Эти важные лица были все время живым укором бедной Линде. Крисиги неизменно видели в ней большую помеху их сыну, как в политике, так и в делах, потому что никакие усилия не помогали ей скрыть, какая тоска для нее эти самые лица. Подобно тете Сейди, она имела обыкновение по малейшему поводу укрываться в облаке скуки, в глазах ее появлялось отсутствующее выражение, душа витала вдалеке. Важным лицам это не нравилось, они не привыкли к этому, им нравилось, когда молодежь их слушает, внимает им сосредоточенно и почтительно, если уж удостоилась оказаться в их обществе. Линдины зевки в сочетании с сообщениями Тони о том, сколько насчитывается портовых инспекторов на Британских островах, привели к тому, что важные лица предпочитали избегать молодых Крисигов. Крисиги-старшие сокрушались и вину за такое положение вещей возлагали на Линду. Они видели, что она не проявляет ни малейшего интереса к работе Тони. Она и пробовала первое время, но ничего не получалось — она просто не понимала, как человек, у которого и так уже много денег, сможет взять и запереться в четырех стенах, без свежего воздуха и синего неба, и прочей Божьей благодати, когда весна ему не весна и осень не осень, и смена времен года проходит незамеченной, сливаясь в тусклое однообразие — все для того лишь, чтобы обогатиться еще больше. К политике она по крайней молодости лет не чувствовала вкуса — да и политика в те дни, пока в нее не внес разнообразия своим пришествием Гитлер, служила развлечением для очень узкого круга посвященных.
— Твой отец рассердился, — сказала она Тони, когда они шли домой после обеда.
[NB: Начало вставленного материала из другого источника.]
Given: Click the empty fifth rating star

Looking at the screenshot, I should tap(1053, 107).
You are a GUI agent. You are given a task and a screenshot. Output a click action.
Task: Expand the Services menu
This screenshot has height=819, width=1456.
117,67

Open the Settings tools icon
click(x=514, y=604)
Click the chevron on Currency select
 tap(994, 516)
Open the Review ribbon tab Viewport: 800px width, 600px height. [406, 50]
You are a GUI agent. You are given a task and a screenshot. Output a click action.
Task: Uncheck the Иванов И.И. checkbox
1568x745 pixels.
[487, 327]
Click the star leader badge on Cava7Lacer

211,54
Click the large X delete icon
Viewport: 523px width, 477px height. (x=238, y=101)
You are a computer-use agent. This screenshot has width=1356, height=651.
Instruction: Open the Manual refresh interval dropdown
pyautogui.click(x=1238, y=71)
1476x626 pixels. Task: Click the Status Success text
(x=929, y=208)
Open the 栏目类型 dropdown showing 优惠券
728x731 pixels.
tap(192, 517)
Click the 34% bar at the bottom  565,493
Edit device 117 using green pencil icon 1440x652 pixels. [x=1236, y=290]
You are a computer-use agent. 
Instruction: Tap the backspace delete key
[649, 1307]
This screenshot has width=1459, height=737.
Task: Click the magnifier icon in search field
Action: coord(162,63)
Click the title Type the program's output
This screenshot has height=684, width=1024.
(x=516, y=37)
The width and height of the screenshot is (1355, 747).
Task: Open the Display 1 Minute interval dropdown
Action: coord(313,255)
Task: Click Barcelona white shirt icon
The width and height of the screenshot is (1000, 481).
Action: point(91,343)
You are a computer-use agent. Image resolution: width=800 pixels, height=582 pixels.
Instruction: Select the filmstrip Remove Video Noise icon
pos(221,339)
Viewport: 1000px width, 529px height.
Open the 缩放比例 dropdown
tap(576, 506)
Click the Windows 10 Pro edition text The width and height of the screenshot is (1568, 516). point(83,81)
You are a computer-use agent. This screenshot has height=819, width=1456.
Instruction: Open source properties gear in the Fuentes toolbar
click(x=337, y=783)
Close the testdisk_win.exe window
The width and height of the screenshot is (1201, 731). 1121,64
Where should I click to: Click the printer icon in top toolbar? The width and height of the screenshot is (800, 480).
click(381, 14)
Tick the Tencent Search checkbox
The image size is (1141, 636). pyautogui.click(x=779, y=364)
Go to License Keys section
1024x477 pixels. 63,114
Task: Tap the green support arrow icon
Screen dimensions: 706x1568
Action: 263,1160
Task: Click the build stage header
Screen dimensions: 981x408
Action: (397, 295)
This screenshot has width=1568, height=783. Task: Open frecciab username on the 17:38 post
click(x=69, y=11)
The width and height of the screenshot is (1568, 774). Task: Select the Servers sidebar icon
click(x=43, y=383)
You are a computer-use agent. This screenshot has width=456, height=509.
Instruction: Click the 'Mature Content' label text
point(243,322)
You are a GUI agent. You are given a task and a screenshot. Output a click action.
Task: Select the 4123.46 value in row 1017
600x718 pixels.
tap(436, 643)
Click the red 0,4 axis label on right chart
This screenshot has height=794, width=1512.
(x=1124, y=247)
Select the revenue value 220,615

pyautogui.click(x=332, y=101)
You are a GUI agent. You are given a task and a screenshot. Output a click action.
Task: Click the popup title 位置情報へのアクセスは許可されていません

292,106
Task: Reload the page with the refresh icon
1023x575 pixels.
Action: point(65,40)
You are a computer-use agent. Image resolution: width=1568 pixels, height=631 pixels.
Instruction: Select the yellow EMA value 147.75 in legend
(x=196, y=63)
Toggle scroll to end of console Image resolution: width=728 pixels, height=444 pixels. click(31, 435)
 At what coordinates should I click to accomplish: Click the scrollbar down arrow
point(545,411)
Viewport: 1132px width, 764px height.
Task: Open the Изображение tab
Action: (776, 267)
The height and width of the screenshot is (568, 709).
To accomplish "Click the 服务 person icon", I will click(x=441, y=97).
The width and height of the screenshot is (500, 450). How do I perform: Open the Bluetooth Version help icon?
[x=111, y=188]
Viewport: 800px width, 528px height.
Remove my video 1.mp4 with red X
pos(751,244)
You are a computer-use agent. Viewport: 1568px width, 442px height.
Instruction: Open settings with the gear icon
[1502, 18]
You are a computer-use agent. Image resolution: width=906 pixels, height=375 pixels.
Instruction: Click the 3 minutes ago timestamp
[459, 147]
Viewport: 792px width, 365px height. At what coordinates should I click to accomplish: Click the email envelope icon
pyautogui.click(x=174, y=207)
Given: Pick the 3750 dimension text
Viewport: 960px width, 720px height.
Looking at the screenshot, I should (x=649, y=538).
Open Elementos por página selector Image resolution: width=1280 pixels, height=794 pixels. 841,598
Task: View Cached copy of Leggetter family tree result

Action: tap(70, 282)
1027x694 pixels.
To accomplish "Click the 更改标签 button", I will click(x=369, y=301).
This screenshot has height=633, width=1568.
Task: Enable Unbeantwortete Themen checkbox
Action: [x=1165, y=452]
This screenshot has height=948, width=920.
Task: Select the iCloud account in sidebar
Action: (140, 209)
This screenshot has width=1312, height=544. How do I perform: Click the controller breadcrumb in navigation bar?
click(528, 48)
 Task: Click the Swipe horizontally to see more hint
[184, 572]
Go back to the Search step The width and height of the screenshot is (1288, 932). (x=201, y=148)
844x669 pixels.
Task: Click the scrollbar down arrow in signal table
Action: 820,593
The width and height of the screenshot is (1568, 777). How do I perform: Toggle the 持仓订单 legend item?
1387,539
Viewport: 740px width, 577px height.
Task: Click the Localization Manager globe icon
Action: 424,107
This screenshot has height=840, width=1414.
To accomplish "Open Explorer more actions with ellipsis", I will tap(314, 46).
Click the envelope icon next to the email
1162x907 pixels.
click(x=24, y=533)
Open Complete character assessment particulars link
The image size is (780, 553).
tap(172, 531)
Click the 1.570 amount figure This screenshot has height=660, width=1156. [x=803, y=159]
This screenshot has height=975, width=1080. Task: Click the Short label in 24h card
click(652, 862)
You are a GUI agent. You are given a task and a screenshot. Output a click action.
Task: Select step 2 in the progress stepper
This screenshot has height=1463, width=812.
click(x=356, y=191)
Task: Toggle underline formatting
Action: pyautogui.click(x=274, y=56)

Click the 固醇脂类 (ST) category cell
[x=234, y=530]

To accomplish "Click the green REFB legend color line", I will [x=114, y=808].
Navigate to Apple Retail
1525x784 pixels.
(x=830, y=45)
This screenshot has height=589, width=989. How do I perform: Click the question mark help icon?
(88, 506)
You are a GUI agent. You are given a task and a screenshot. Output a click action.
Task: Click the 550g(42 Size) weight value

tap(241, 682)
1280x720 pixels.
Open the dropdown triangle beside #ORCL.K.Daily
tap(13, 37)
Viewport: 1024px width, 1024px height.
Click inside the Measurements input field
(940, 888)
Сэр Лестер жил в Гайд-парк Гарденс, вечер стоял прекрасный, и они пошли пешком.
— Неудивительно, — коротко отозвался Тони.
— Но, милый, посмотри, какая прелесть! Устоять не было сил, ты понимаешь?
— Вечно у тебя выверты. Будь добра, постарайся вести себя как взрослый человек.
Осенью после Линдиной свадьбы тетя Эмили сняла небольшой домик на Сент-Ленард Террас, куда и водворилась вместе со мною и Дэви. Ей нездоровилось последнее время, и Дэви рассудил, что ее лучше увезти из деревни и дать ей отдохнуть от бесконечных хлопот, чего ни одной женщине дома не удается. У него только что вышел роман «Сквозь тесный туннель», который пользовался изрядным успехом в среде интеллектуалов. Это был психофизиологический этюд, посвященный исследователю Южного полюса, замурованному снежным заносом в хижине, где ему — и он о том знает — суждено через какое-то время умереть: припасов ему хватит на несколько месяцев. В конце он и умирает. Полярные экспедиции пленяли воображение Дэви, ему нравилось наблюдать с безопасного расстояния, надолго ли хватит телесной энергии, питаемой неудобоваримым и бедным витаминами продуктом.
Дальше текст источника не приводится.